Sunglasses are very useful for cyclists; they will keep dirt, dust and flies out of your eyes, and if you choose a pair with interchangeable lenses then they can sharpen your vision in low light conditions, as well as cutting out glare and reflections.

Get Bike toe-clips or spuds

SPDs — or ‘spuds,’ as they are affectionately known — is the brand name for cycling shoes
which ‘lock in’ to your pedal. They make a big difference to your pedaling efficiency because they enable you to pull up as well as push down.

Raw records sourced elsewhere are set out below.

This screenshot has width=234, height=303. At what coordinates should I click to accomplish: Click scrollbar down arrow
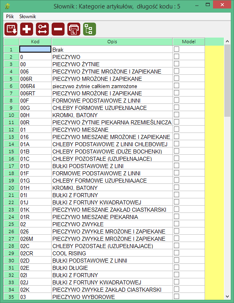(x=227, y=297)
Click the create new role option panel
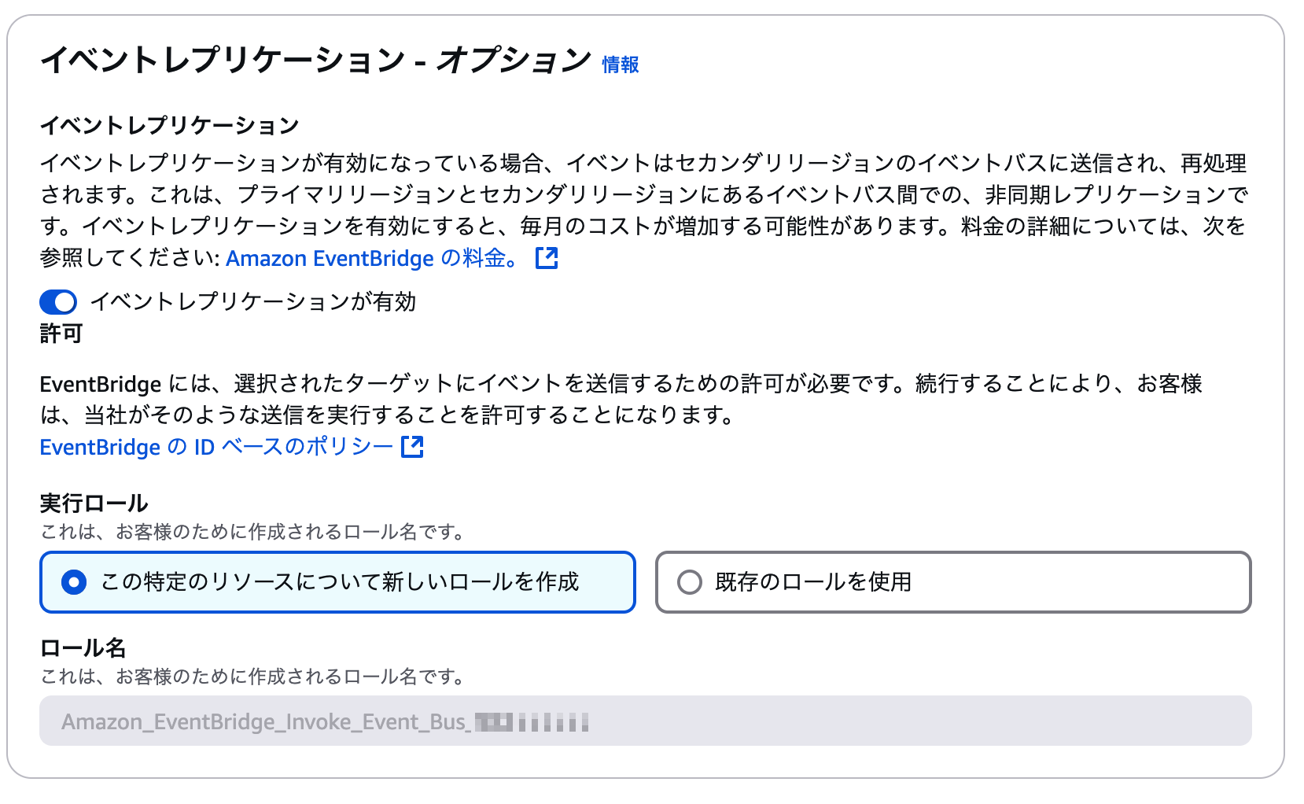 337,583
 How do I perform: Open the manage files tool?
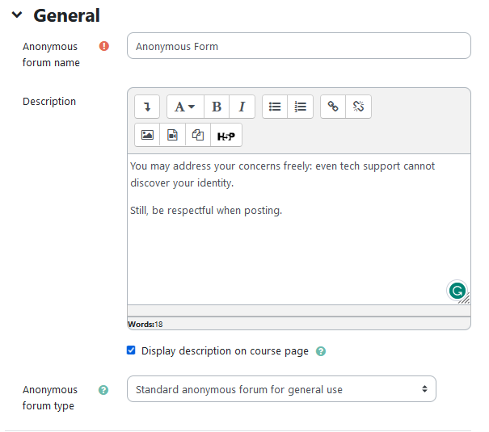[x=197, y=135]
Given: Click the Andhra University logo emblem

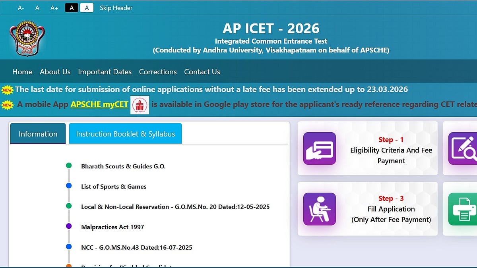Looking at the screenshot, I should [x=27, y=39].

If you’ve not tried spuds before, toe-clips are easier to get used to. After a while, you’ll wonder how you ever got along without them!

Avoid the ‘bonk’!

Running low on energy, or ‘bonking’ as cyclists call it, will ruin your ride. Cycling will increase your energy requirements, so aim to eat small, frequent meals and snacks on the go to maintain energy levels. On the bike, carbohydrate drinks will keep you well fueled — or you should consider taking a couple of energy bars which are easy to eat in the saddle.

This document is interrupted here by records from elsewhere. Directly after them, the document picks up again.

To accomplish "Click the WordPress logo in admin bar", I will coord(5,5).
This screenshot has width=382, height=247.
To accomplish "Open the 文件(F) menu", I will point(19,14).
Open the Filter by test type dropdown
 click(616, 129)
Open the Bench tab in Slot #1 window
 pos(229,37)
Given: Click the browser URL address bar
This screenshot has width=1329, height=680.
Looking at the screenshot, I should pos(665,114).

Hydrate Properly When Cycling

Whatever the weather conditions, your fluid requirements will increase significantly when cycling. Losses from exhaled breath and sweating will serve to reduce your blood volume, resulting in your heart having to work much harder. By the time you feel thirsty you will already be dehydrated, so try to drink small, frequent quantities of water or a sports energy drink throughout the ride. You can check the color of your urine to monitor your monitor your hydration in between stages of your training: a pale straw color indicates that you are well hydrated, whereas anything darker means that you need to drink more.

Go for long rides

The foundation of all your cycling training should be your long ride. Ideally, do a long ride weekly or fortnightly. The long ride will build your endurance and also make you more efficient at utilizing fuel. ‘Long’ means anything longer than your typical daily ride — so anything from one hour upwards is recommended, depending on your fitness and goals. A long ride is also a great opportunity to explore new areas and visit new destinations.

Try Biking Intervals

To balance out your long ride, try experimenting with some faster-paced riding. Sessions can be infinitely varied, but basically, you are looking to ride faster for a short period, for example, 10 minutes, followed by a recovery period and then a couple of repeats of the faster effort. Always include a good warm-up and cool-down before and after your session.